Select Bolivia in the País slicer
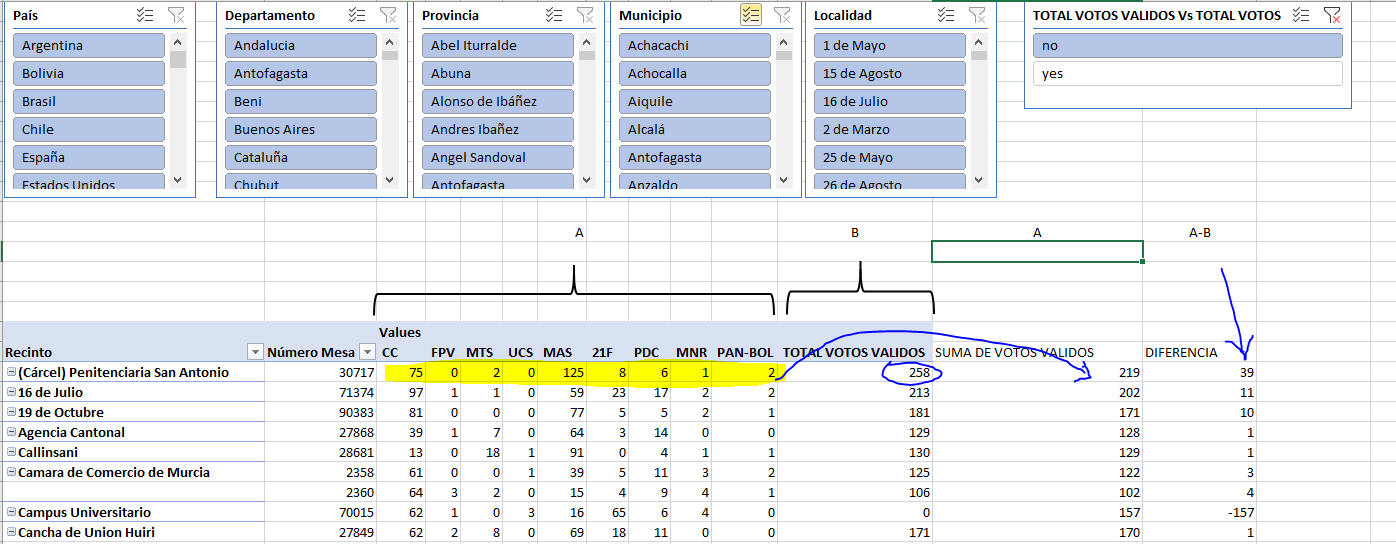 coord(89,73)
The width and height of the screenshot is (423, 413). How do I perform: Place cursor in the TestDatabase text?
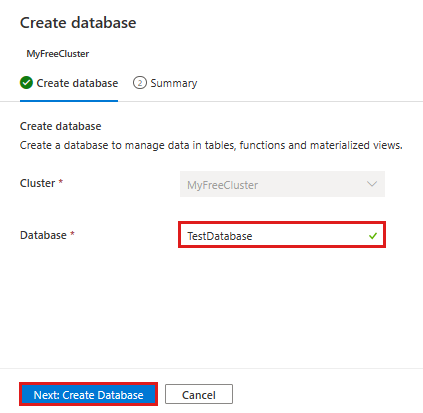[220, 236]
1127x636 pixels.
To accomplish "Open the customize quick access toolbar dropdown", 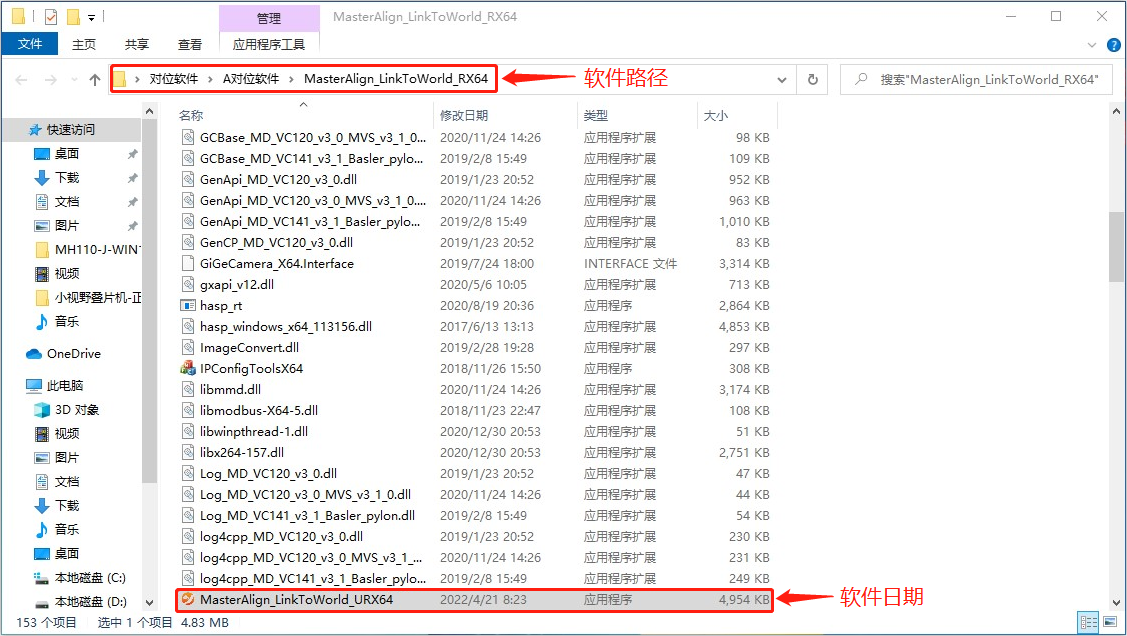I will (x=92, y=17).
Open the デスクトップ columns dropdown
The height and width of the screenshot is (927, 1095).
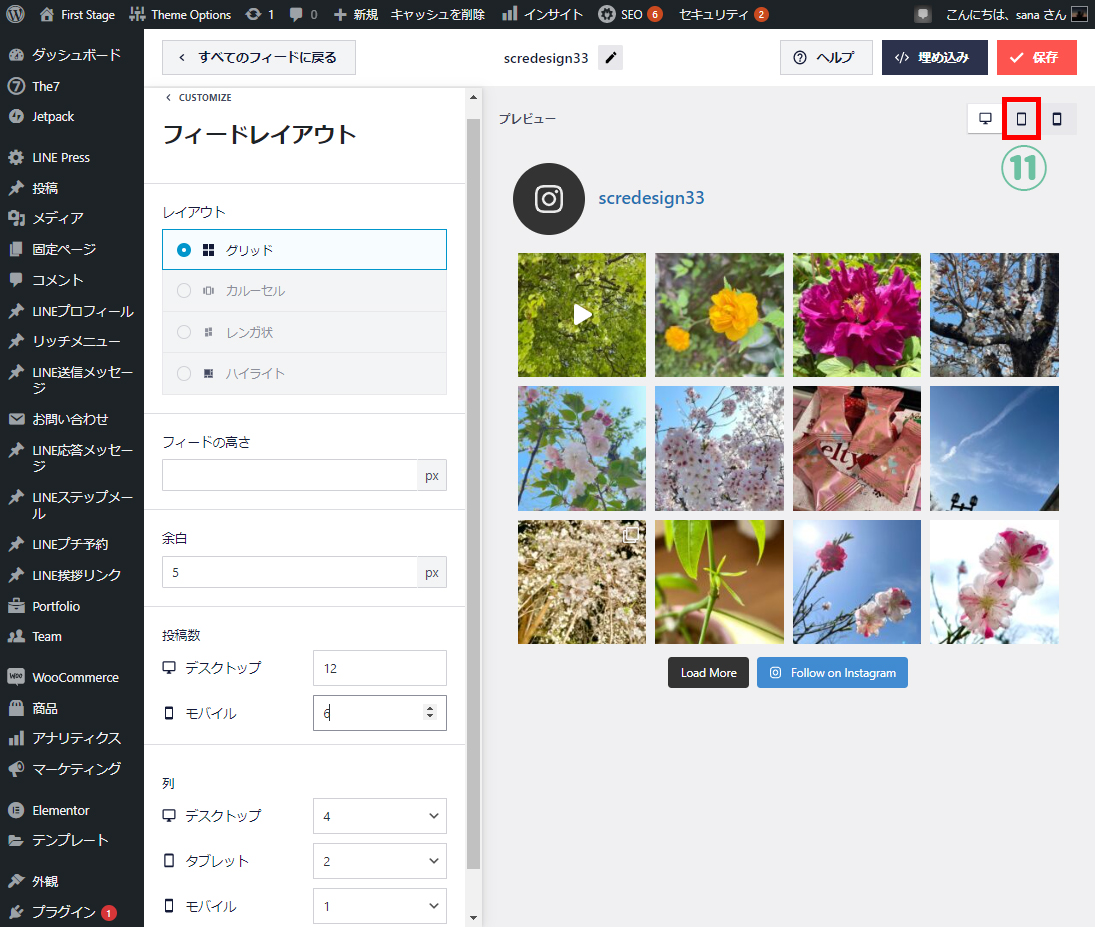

▬▬▬▬▬▬

Work required: Provide an exact copy of only the lines from the beginning of the entries through the line containing "1127x636 pixels.", both ends included, with no pictures.

Result:
Select Bolivia in the País slicer
 coord(89,73)
The width and height of the screenshot is (423, 413). How do I perform: Place cursor in the TestDatabase text?
[220, 236]
1127x636 pixels.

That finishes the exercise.